Opera 12.00 has been pushed to mga1+mga2 nonfree/updates_testing. Suggested advisory =================== Opera 12.00 fixes several security and stability issues found in previous versions and contains new and improved features. Fixed an issue where hidden keyboard navigation could allow cross site scripting or code execution, as reported by Jordi Chancel. http://www.opera.com/support/kb/view/1021/ Fixed an issue where a combination of clicks and key presses could lead to cross site scripting or code execution, as reported by Jordi Chancel. http://www.opera.com/support/kb/view/1020/ Fixed an issue where cross-domain JSON resources may be exposed as JavaScript variable data. http://www.opera.com/support/kb/view/1019/ Fixed an issue where carefully timed reloads, redirects, and navigation could spoof the address field, as reported by Jordi Chancel. http://www.opera.com/support/kb/view/1018/ Fixed an issue where pages could prevent navigation to a target page, spoofing the address field, as reported by Code Audit Labs of vulnhunt.com. http://www.opera.com/support/kb/view/1022/ For a complete list of changes including the non-security fixes, see http://www.opera.com/docs/changelogs/unix/1200/ ==================== Packages: opera-12.00-1.mga1.nonfree opera-12.00-1.mga2.nonfree
Currently testing Mageia 1 i586, using pop3, imap, nntp, rss, irc, and web browsing.
CC: (none) => davidwhodgins
Testing complete on Mageia 1. There's a problem with Mageia 2 i586. The rpm package is not showing up on the mirrors, such as http://twiska.zarb.org/mageia/distrib/2/i586/media/core/updates_testing
It is in nonfree/updates_testing, not core.

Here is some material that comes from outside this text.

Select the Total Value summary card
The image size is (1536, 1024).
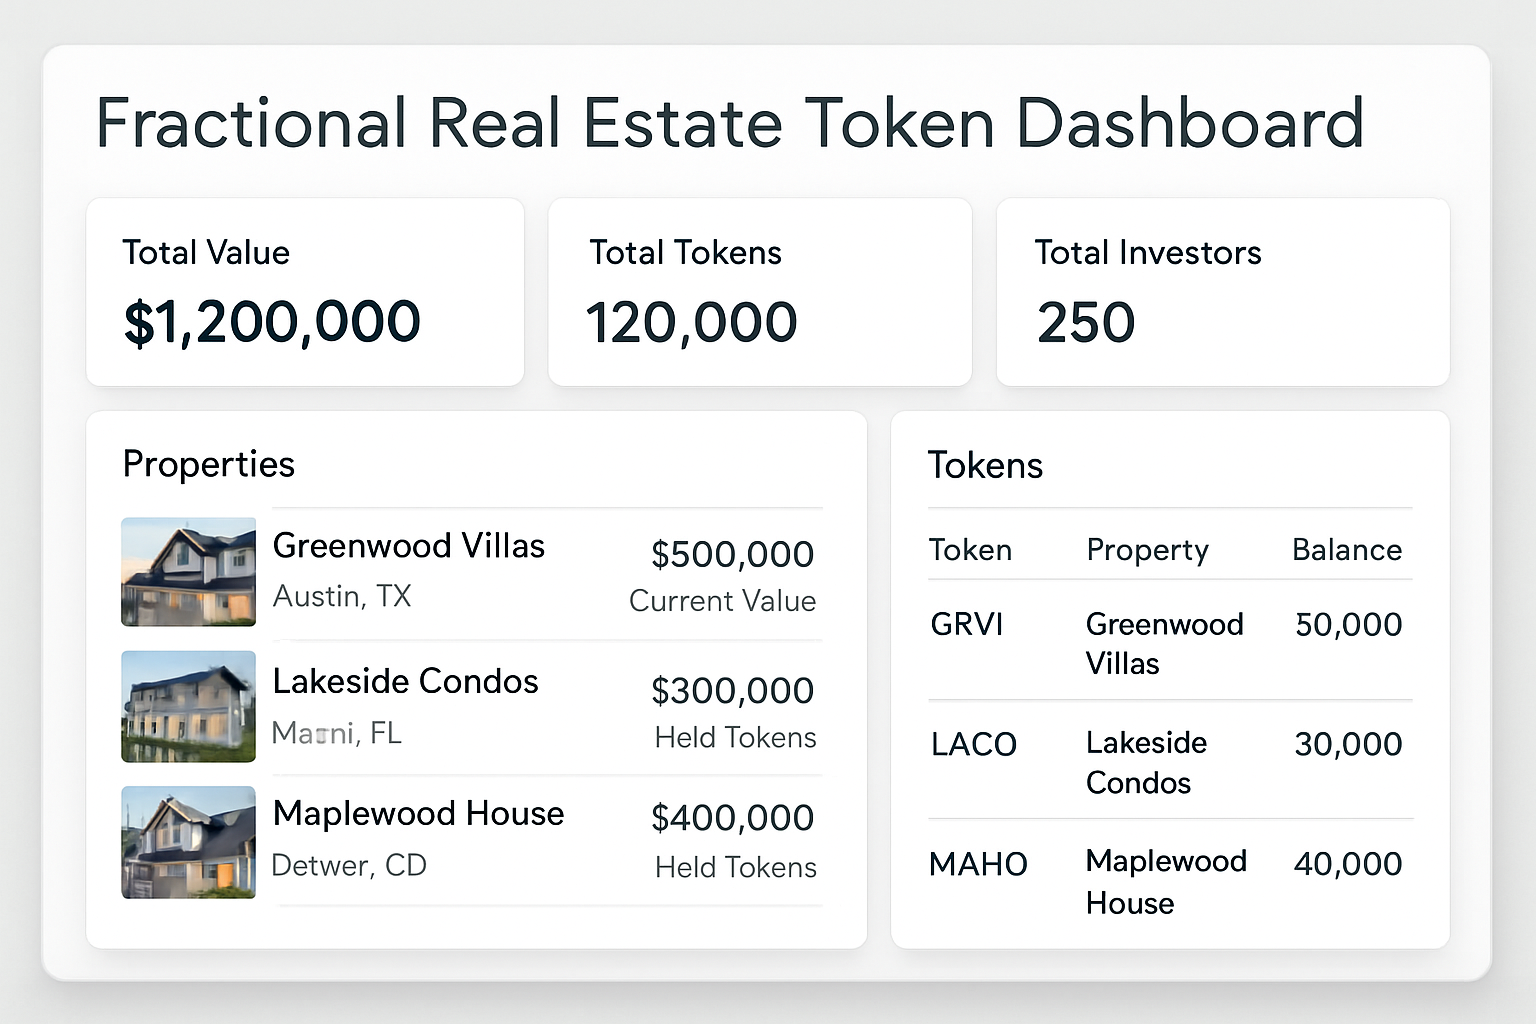click(305, 292)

Whiteboard: (none) => mga1-32-OK
All OK on Mga2 x86_64 Installing Opera pulled in new dependencies libx11_6 libxau6 libxcb1 libxdmcp6 libxext6 libxt6 Does that mean all these will have to go into NonFree/Updates to get around Bug 2317 ?
CC: (none) => derekjennWhiteboard: mga1-32-OK => mga1-32-OK mga2-64-OK
Its when the update installs new dependencies Derek. It's also added suggests. Depcheck says opera is ok though.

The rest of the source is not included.